La salud mental es uno de los mayores desafíos del siglo XXI. Aunque forma parte del concepto integral de salud, suele quedar relegada frente a otras enfermedades. La mayoría de los países de América Latina invierte menos del 2% de su presupuesto sanitario en esta área, a pesar de que representa una parte significativa de la carga de enfermedad.
El reciente informe de la OPS advierte que los trastornos mentales y las enfermedades no transmisibles generarán una pérdida de 7,3 billones de dólares en el PIB regional hacia 2050. No se trata de una crisis repentina, sino del resultado de factores acumulativos: cambios en el estilo de vida, mayor soledad, debilitamiento del tejido social, precariedad laboral y una aceleración tecnológica que exige adaptaciones constantes. Situación que se exacerbó aún más con la pandemia del Covid-19.

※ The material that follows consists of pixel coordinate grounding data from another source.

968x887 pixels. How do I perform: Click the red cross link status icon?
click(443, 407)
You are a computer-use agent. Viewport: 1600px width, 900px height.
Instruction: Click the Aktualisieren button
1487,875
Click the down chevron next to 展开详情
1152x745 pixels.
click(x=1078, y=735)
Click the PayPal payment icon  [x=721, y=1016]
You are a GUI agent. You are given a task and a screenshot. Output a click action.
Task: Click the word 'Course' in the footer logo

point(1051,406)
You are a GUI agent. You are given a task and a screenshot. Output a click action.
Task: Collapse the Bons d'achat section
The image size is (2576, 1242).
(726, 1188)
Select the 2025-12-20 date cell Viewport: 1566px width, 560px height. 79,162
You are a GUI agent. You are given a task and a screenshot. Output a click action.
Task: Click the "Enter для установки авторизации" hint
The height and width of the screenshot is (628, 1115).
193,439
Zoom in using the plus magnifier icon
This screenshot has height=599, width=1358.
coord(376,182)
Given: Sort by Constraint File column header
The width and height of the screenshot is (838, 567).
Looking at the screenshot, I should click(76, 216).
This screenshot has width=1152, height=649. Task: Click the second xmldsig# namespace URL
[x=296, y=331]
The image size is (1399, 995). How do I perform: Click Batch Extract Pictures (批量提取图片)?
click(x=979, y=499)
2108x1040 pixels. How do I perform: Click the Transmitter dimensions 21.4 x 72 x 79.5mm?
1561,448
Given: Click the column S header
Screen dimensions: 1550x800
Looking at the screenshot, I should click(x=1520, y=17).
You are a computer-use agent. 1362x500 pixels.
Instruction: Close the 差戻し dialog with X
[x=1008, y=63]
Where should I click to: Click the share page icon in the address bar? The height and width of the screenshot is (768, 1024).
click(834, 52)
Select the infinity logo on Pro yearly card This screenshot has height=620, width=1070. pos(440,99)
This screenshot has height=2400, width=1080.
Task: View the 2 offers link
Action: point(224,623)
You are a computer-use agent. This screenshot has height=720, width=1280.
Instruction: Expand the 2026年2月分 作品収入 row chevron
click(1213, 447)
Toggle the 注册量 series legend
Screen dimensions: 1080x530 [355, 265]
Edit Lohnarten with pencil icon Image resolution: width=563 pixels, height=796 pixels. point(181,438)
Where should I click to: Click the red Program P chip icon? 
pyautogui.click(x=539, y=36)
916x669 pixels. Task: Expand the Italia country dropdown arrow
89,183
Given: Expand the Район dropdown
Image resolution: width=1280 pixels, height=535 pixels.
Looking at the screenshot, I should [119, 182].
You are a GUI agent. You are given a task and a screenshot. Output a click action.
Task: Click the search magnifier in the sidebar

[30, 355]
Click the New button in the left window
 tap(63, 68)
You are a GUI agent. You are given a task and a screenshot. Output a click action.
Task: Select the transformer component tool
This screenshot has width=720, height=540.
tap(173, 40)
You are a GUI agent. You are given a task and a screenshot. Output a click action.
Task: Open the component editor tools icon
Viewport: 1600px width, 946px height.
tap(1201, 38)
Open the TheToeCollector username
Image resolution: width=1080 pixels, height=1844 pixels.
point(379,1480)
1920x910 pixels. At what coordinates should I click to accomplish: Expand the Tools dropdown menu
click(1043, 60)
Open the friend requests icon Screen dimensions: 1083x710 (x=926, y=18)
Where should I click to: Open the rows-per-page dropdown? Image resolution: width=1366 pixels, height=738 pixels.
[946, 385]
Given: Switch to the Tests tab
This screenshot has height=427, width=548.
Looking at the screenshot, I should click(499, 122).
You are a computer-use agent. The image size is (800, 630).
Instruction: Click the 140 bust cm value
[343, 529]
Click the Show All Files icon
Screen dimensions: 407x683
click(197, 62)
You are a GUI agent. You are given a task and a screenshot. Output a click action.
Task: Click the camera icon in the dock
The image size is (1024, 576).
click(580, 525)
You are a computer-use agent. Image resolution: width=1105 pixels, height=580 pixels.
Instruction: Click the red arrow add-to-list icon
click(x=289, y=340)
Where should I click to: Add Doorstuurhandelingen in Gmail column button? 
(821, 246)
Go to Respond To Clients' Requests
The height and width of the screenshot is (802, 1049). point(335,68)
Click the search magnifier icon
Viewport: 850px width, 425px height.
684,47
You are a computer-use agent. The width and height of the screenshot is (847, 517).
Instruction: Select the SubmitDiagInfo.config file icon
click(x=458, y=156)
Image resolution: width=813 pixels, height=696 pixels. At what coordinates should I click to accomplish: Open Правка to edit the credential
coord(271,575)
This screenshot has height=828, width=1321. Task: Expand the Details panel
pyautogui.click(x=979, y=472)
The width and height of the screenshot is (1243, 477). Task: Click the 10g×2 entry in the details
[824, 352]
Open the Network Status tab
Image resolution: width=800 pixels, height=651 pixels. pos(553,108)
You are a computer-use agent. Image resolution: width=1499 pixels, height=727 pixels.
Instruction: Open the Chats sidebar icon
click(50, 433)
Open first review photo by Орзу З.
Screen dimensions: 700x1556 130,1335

Frente a este escenario, urge una respuesta ambiciosa: políticas públicas intersectoriales, fortalecimiento de la atención primaria, aumento de la cobertura y calidad de los tratamientos, formación continua de profesionales y acciones que apunten a mejorar la vida cotidiana de las personas. Asimismo, necesitamos ciudades con acceso equitativo a transporte, cultura, áreas verdes y redes de apoyo que permitan fortalecer el bienestar emocional, reducir el aislamiento y construir comunidades más empáticas y resilientes.
La salud mental no es una fragilidad individual, sino un reflejo de cómo vivimos y nos relacionamos. La tormenta está anunciada. Ahora toca decidir si estamos dispuestos a actuar con visión, responsabilidad y voluntad política.